His talk was one event in a daylong program that included several panel discussions addressing issues related to the program’s goals.
At UMBC, Hrabowski led his school’s ADVANCE grant program from 2003 to 2007. During that time, the percentage of women in tenured or tenure-track positions in the STEM fields increased from 12 percent to 32 percent, he said.
What has made a difference at his university and others around the country, he said, is the chance to look in the mirror and to see the good, the bad and the challenging parts.
His institution had already started to change the culture and establish programs that helped boost the academic success of minority students.
National statistics showed that only 20 percent of black and Hispanic students who started college planning to major in science or engineering graduated in one of those fields, compared to 32 percent of white students and 42 percent of Asian-American students.
“Here’s the fascinating, counter-intuitive fact: the higher the SATs, the larger the number of AP credits in STEM areas and the more prestigious the university, the greater the probability that a student will leave science or engineering within the first year or two,” Hrabowski said. He attributed that to the weeding-out purpose of many introductory science classes.
He was stunned when some female faculty members met with him to tell him there were problems for women in the sciences, he said, and when he found that only 12 percent of female faculty held tenured or tenure-track positions.
First, he had to accept the idea that he was making some assumptions that were not necessarily true, he said, and to admit he had more to learn about the issues. Analysis should include not only looking at numbers in the science disciplines broadly, but also looking at specific departments.
“What are the good questions to ask? How do we shine light on our environment in such a way that people don’t feel threatened or that we’re pointing fingers?” he asked.
The ADVANCE group at UMBC was able to create “a climate for robust conversation” without projecting a sense of blaming people that enabled the school to look at itself more critically, he said. That was necessary because the male faculty didn’t see the problems women saw.
For example, when the ADVANCE group looked at tenure rates in specific departments, it found that where serious mentoring existed and expectations for earning tenure were clearly spelled out, more junior faculty – women and men – received tenure. Strong mentoring programs, as well as hiring plans including eminent female professors, were then replicated in other departments.
The ADVANCE program also brought more attention to the balance of research, teaching and service and created ways to help faculty. Because female and minority faculty ended up spending more time on service-related projects and were in higher demand to be on committees or help students, they might not spend enough time on research. With some coaching, they could learn to say “no” and get back on track in their research.
Eventually UMBC’s Faculty Senate got involved; they began to see the need to make tenure expectations consistent to improve the support for all junior faculty, he said.
Hrabowski cautioned that a university can make progress, but must continue the efforts that led to it, or things could slide back to where they were.
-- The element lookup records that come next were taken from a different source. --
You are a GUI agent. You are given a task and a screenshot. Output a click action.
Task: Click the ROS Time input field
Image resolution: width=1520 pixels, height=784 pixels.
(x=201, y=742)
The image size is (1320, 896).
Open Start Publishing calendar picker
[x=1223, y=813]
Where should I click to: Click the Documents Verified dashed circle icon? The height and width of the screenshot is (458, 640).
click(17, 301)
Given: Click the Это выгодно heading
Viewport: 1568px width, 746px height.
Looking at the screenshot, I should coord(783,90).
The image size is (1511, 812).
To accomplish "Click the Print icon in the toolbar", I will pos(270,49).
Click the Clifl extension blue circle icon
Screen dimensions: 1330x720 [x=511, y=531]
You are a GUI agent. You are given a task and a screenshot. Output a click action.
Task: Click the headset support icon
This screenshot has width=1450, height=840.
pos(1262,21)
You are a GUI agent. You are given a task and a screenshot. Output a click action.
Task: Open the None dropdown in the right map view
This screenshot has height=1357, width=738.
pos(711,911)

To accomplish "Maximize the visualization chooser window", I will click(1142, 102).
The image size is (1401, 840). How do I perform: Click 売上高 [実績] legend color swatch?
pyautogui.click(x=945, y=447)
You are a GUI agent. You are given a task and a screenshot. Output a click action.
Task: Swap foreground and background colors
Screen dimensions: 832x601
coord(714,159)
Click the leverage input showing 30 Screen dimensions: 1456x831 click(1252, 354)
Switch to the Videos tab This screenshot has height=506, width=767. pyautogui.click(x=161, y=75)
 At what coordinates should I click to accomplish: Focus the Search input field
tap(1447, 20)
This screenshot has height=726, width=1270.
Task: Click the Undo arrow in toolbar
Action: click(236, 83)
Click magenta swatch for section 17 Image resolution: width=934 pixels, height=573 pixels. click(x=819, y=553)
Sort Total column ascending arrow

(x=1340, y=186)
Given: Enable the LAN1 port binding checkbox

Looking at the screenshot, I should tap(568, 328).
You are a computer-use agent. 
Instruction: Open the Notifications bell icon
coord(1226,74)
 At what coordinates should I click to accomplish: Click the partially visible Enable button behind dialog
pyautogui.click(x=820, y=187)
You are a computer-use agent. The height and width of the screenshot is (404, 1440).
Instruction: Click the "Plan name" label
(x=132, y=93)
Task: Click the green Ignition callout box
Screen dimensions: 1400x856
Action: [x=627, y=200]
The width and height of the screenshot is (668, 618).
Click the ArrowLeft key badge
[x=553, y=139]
“What has worked at my campus that has been so amazing,” he said, “is that the ADVANCE program has made us much more attractive to the best of scientists and engineers, men and women of all races.”
Sullivan said, “Over the last decade, U.Va. has worked to increase female representation in its STEM fields, particularly at the doctoral level, through mentoring and outreach activities and through extending support to graduate students. But this grant will help U.Va. lead the way in creating environments that encourage the best and brightest women to enter and remain in these critically important fields.”
At U.Va., the ADVANCE program consists of five initiatives that aim to improve departmental climate, document the experiences of senior and retired women faculty, support search and selection, fund women’s research and scholarship, and encourage innovative approaches to addressing underutilization of women in STEM and SBE academic careers.
The first year of the grant will focus on department-level projects, climate assessment and structural reforms.
In the second year, a University-wide “Tournament of Ideas” – with cash prizes for the winners – will encourage faculty members to think entrepreneurially about how U.Va. can more effectively reach, recruit and nurture STEM and SBE women.
In addition to these and other enhancements, STEM and SBE faculty will be encouraged to apply for small U.Va. ADVANCE grants at key moments in their careers.